Love Story~斉藤一
第6章 「新撰組の思惑」
翌日の京都の町には、昨晩から明朝におきた9人の男の無惨な殺人事件に大騒ぎになっていた。そのためか、この日の見廻りに来ていた第10番隊組長、原田左之助ら一行は、京都の人々から不審な目で見られた。
「新撰組・・・彼らのせいで京の町は血で汚されてしもうた・・・」そんな声が原田の耳にも届いている。
「まったく!俺たちの活躍で焼け野原は免れたんだって、それを忘れてもらっちゃ困るぜ!」原田は気に入らなそうに顔をゆがませた。
「そんなに怒った顔ばかりを見せていると、本当に新撰組が悪行重ねてばかりいる悪い連中だって思われちまうぞ。」
原田の少し前を歩いていた、新撰組副長、土方歳三はそう言って振り返った。
「まったく!」そう言って持っていた槍をドンと地面に突き刺した原田だった。宝蔵院流の槍の名手である原田佐之助は新撰組の十番組長として知られた。主だった新選組の戦闘には必ず彼の活躍が挙げられている。
土方歳三も、彼と斉藤一をよく重宝していた。そのふくれっ面の原田を見て土方は笑った。そんな原田の隣には、昨日の出来事を報告した斉藤が無言のまま歩いていた。
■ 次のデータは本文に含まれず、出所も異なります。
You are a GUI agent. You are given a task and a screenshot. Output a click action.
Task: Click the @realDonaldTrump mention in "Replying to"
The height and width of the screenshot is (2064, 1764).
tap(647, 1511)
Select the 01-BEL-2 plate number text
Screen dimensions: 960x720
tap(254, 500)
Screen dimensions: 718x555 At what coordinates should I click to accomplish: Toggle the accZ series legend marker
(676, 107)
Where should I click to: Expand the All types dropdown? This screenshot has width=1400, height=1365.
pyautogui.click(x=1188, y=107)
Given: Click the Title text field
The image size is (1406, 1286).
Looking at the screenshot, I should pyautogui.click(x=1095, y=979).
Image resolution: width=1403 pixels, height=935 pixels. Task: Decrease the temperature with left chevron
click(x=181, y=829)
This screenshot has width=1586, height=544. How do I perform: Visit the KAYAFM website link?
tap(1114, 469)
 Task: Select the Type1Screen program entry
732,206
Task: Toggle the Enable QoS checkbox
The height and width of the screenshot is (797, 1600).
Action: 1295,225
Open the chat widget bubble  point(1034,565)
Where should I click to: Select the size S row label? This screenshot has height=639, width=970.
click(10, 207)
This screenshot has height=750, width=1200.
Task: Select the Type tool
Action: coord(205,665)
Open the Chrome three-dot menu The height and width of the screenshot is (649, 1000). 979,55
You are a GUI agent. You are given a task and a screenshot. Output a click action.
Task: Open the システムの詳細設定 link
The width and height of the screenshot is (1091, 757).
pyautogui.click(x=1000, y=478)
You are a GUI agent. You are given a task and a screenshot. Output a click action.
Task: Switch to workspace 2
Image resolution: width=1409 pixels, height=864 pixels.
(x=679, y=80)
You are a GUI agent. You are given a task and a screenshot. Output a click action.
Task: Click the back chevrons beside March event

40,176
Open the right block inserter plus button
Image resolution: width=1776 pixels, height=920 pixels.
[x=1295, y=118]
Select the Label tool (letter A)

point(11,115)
「齋藤の話が本当なら、殺された奴らはみな同じ酒場で飲んでいたらしい。それが全員殺された場所は三条河原だ。俺は今から齋藤と共にその場所へ行ってくる。」土方がそう言うと、見廻り組の隊列から離れていく二人だった。
「副長!俺も連れて行ってくれ!」原田はそう土方に願い出た。
「お前は見廻りが終わったら、屯所に帰れ。話がややこしくなるだけだ。」そう吐き捨てるように言うと土方と齋藤は、そのまま京都の町に消えていった。